A perennial or annual variety about 70 cm tall. It has cylindrical green stems with opposite, broad, light green leaves. It produces very delicate flowers with large, predominantly purple petals.
Lisianthus russellianus, also called Texas Bellflower or Prairie Gentian, is a plant with a refined habit. It has thin stems covered with blue-green waxy leaves. In summer it produces large, fragrant bell-shaped flowers with purple petals, supported by green, linear and pointed sepals.

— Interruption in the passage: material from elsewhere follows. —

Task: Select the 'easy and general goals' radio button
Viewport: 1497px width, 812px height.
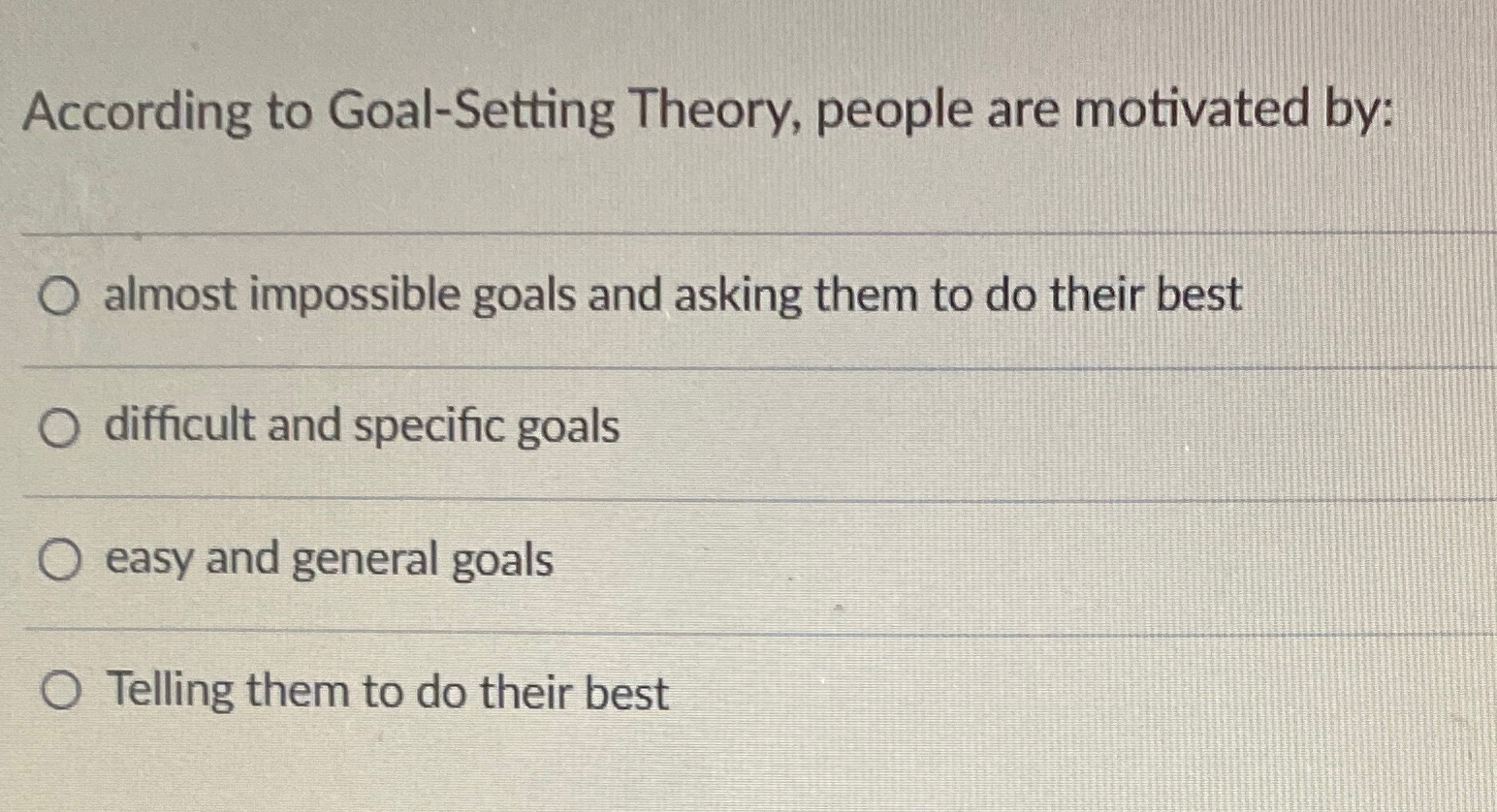Action: [58, 558]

It is cultivated for the production of cut flowers used for the creation of splendid floral compositions and as an ornamental indoor plant.
Uses of lisianthus or eustoma
THE flowers of lisianthus are used to embellish homes, decorate churches, wedding banquets and brides’ bouquets.
Language of flowers
In language of flowers Lisianthus takes on a different meaning in relation to color:
- White Lisianthus: perfect for wedding ceremonies it symbolizes refinement, grace and elegance.
- Lisianthus yellow: although equally refined and elegant as the other flowers of the same color, it is the symbol of jealousy.
- Lisianthus rosa: symbolizes love just blossomed;
- Lisianthus lilac: delicate and elegant in the language of flowers, it is a message of sincere love.
Is lisianthus poisonous?
It is not a toxic or poisonous plant for humans or pets such as cats and dogs.
The name of the flower of Lisianthus or better Eustoma, comes from the Greek Greek eu (beautiful and / or good) and stoma (mouth, opening).